Robin Hood – faceci z kablami

To naiwny pogląd, że właścicielom biurowców zależy na zadowolonych najemcach. Dla nich liczy się stan konta na koniec miesiąca i jeśli pojawi się „operator budynkowy”, który obieca złote góry za leżące kable, to decyzja jest szybka. Ten zaś potem, będąc faktycznie monopolistą, narzuca haracz telekomunikacyjny innym dostawcom. Firmy, które działają w takim modelu w branży określa się niecenzuralnymi epitetami, ale obecny stan prawny i niemrawość regulatora im sprzyja [pisze Piotr Szałamacha w dyskusji, czy megaustwa powinna regulować dostęp do biurowców i galerii handlowych].
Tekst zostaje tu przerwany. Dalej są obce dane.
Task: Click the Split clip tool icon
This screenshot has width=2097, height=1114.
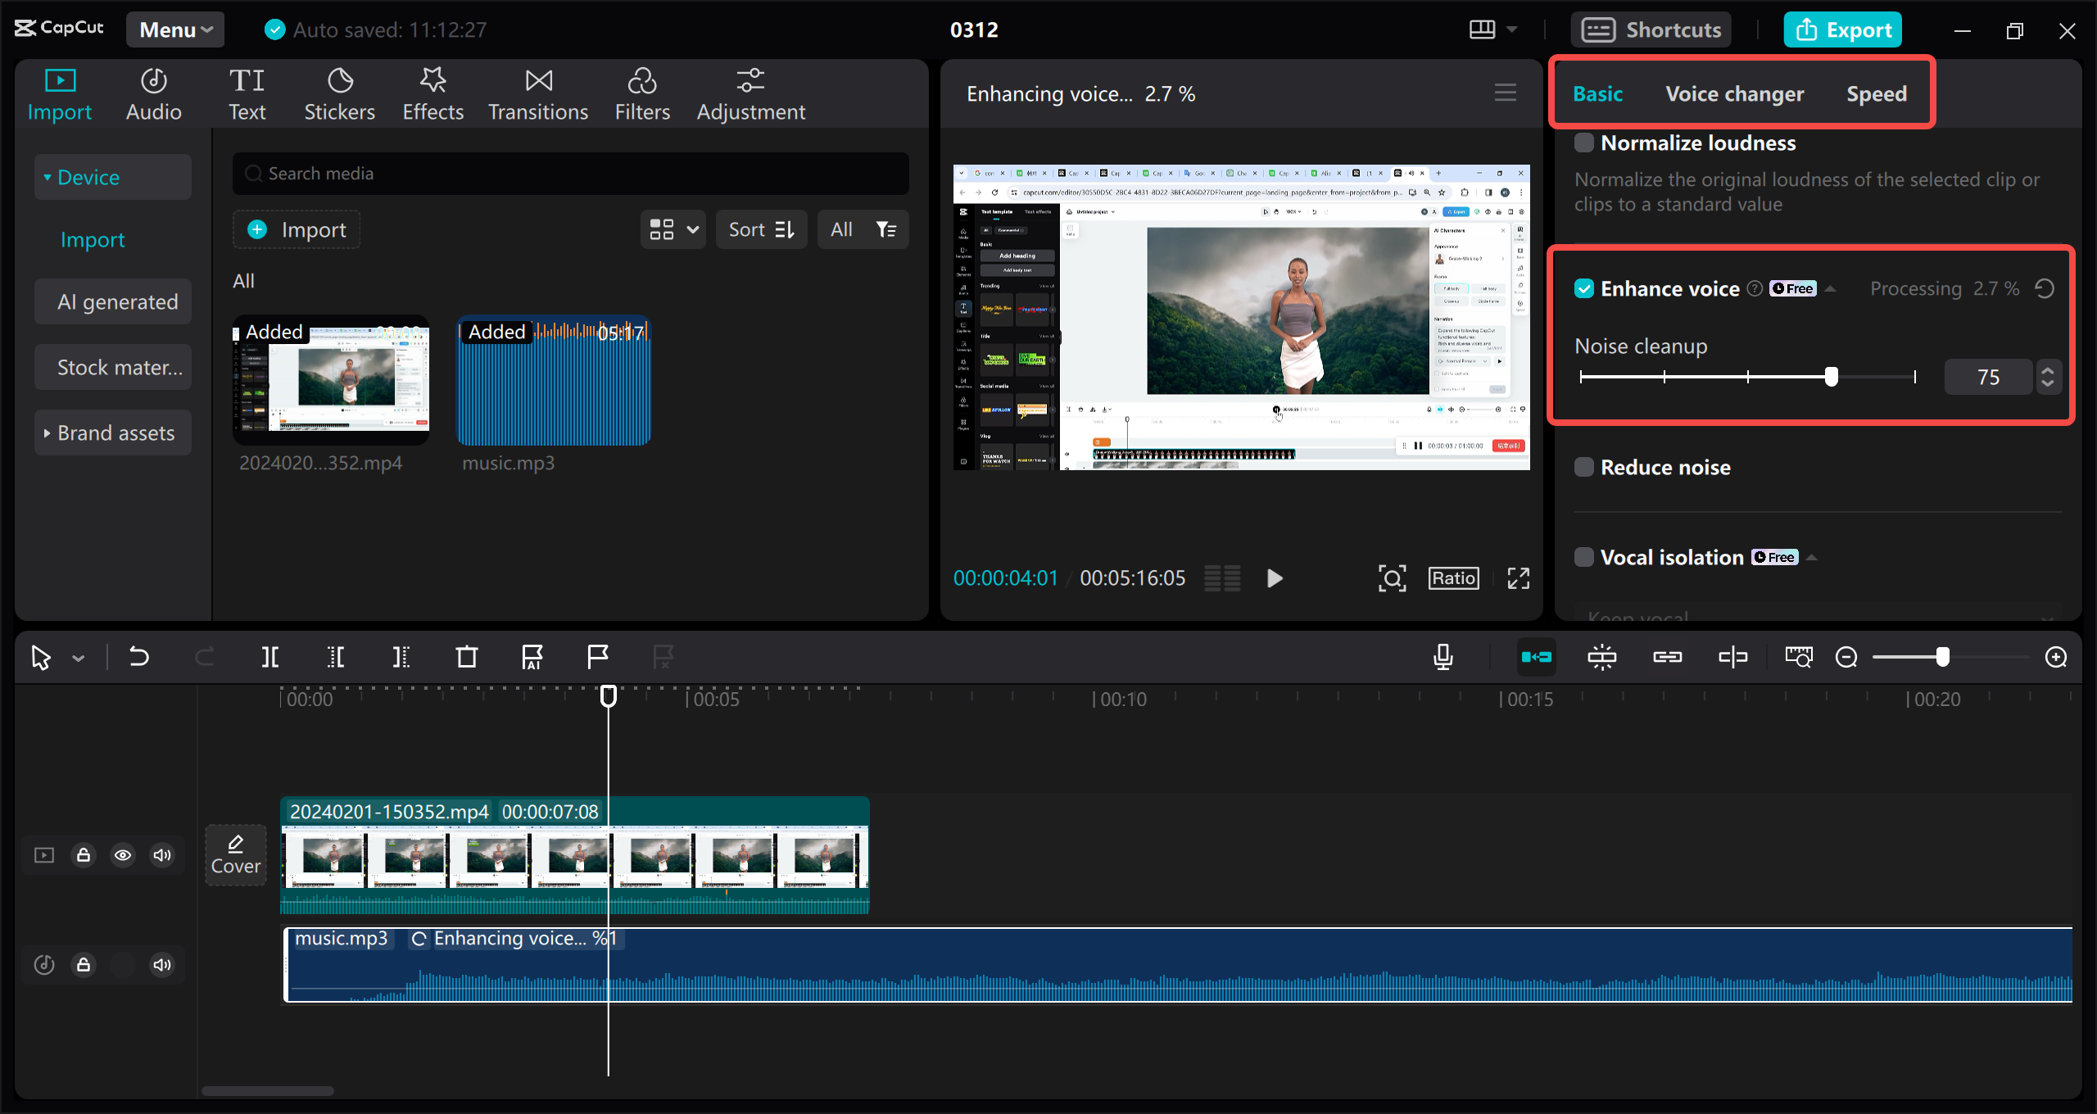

W jednej z moich ulubionych scen filmu „Robin Hood – faceci w rajtuzach”, na pytanie dotyczące cennika usług balwierza: „Obrzezanie – a co to jest? – ów zapytany szczerze odparł: „A to bardzo modne – podoba się kobietom”. W reakcji usłyszał: „To poproszę dwa razy”.

I podobną mam konstatację po lekturze tekstu mec. Roberta Pawłowskiego Biurowce należy wyjąć spod regulacji megaustawy”  – powinniśmy mieć jedną megaustawę (może to być nawet ekstraustawa), ale podwójnie efektywnie wprowadzoną w życie i jak najbardziej regulującą dostęp do biurowców, galerii handlowych, centrów logistycznych i tym podobnych obiektów.

Można teoretycznie się  zgodzić, że do uregulowania dostępu do budynków komercyjnych mogłyby wystarczyć obowiązujące przepisy i sprawny regulator. Mamy bowiem obecną megaustawę, Kodeks Cywilny, Prawo telekomunikacyjne czy, w ostateczności, Prawo budowlane. Gdyby proces egzekwowania tych wszystkich przepisów nie trwał średnio 1,5 roku, to zapewne nie byłoby konieczności zaprzątania posłom  głowy w roku wyborczym tak mało istotną sprawą jak nowelizacja megaustawy telekomunikacyjnej.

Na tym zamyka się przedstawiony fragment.